Everyone has a favorite recipe for the "best" apple cider doughnuts, and a favorite hack to go with it. Some rely on quarts of cider reduced to a mere cup; others opt for homemade applesauce; others still use dark apple butter. The problem with all of these methods is that the only flavor they can add is that of cooked apples, a far cry from the inherently fresh flavor that defines the best ciders (which are often sold unpasteurized, direct from an orchard press).
For those who really crave a bright pop of apple flavor in a doughnut, the absolute best (and easiest) "hack" is to grind freeze-dried apples into a fine powder to apply as part of the obligatory cinnamon-sugar topping. Because freeze-dried fruits aren't cooked, the flavor they have to give is fresh, bright, and crisp, like an apple straight off the tree.
What's great about this trick is that it will work with whatever cider doughnut recipe you already love—it just pushes it to a new plane of apple intensity. Because the cinnamon-sugar coating is the very first thing we taste when biting into a cider doughnut, the apple presence there has a huge impact on our perception of the dough, making it seem exponentially more apple-y from the get-go.
Of course, you won't find freeze-dried apples at the orchard, so it does take a smidge of advance planning. Some specialty stores carry their own house brand of freeze-dried fruit, including apples (see Trader Joe's freeze-dried Fuji slices, for instance). Other markets may stock products such as Natierra Organic Freeze-Dried Apples.

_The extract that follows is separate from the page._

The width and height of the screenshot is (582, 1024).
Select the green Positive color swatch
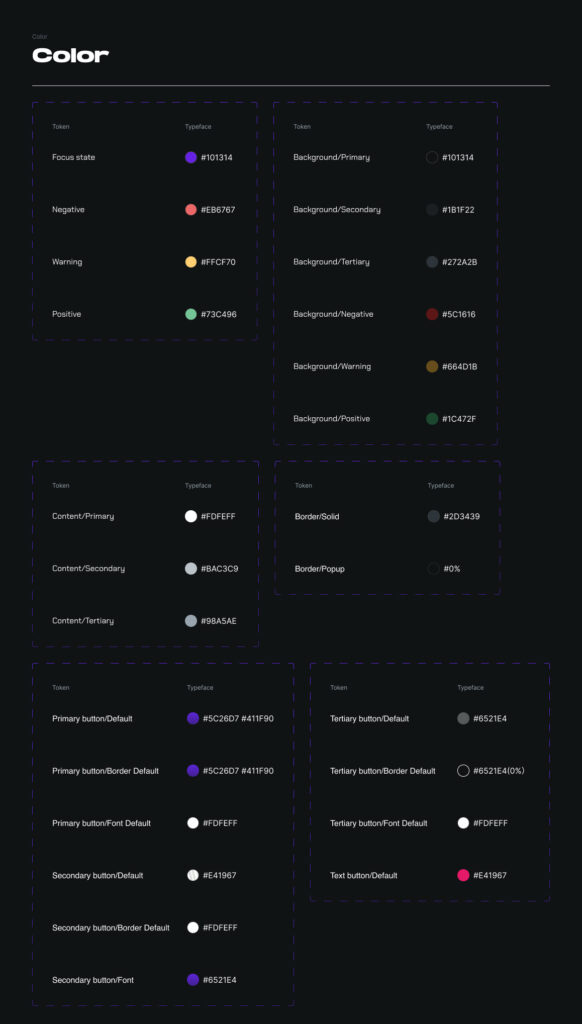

It's worth repeating that we're not talking about frozen apples, dried apples, or apple chips. Only freeze-dried apples are dry and brittle enough to be ground into a fine powder in a food processor; anything else will just make a mess. (If you're in the market for a new machine, please check out our guide to the best food processors.)
Once ground into a powder, the freeze-dried apples can be blended with cinnamon, sugar, and salt, all to taste, along with whatever other spices you may want to add to the mix. I find that fennel pollen, such as Pollen Ranch fennel pollen, makes a particularly compelling match with apples, amplifying their natural aroma without really getting in the way. (Admittedly, this is the sort of ingredient that only a pastry chef would have on hand, but alas, here we are.)
If you're feeling fancy, layer in some caramel notes by switching from plain to toasted sugar. Lightly toasted sugar will have a more subtle presence in the topping, primarily reducing its sweetness and adding some mild toasty notes; darkly toasted sugar, on the other hand, will bring big caramel flavors into play.
This trick works especially well with the lumpy rocks of sugar that beginners unwittingly produce when making toasted sugar for the first time. (These lumps are usually the result of insufficient stirring, or a baking dish that's too small.) It's best to grind up this kind of lumpy, semi-caramelized sugar in the food processor along with the freeze-dried apples; in the end, you'll have a fine, homogeneous mixture of sugar, spice, and everything nice.
Because the freeze-dried apples are so hygroscopic, this fruity topping is inclined to absorb moisture from the air, so use and consume it right away, or store it in a truly airtight container until it's needed.
While it's obviously perfect for dredging warm doughnuts, I love using this topping to add an autumnal kick to all types of breakfast treats. Sprinkle it over biscuit dough, stir it into a bowl of oatmeal, or just dust it over a slice of buttered toast.